*EXERCISE BRIEF:* Copy the material below exactly, but only from the line with "The height and" onward, the final line included.

________

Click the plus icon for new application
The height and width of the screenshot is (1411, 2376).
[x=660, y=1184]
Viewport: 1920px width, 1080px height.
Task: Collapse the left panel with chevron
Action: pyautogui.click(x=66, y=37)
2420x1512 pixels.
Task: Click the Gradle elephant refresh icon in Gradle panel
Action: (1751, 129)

________

*TASK SOLUTION:*
The height and width of the screenshot is (1411, 2376).
[x=660, y=1184]
Viewport: 1920px width, 1080px height.
Task: Collapse the left panel with chevron
Action: pyautogui.click(x=66, y=37)
2420x1512 pixels.
Task: Click the Gradle elephant refresh icon in Gradle panel
Action: (1751, 129)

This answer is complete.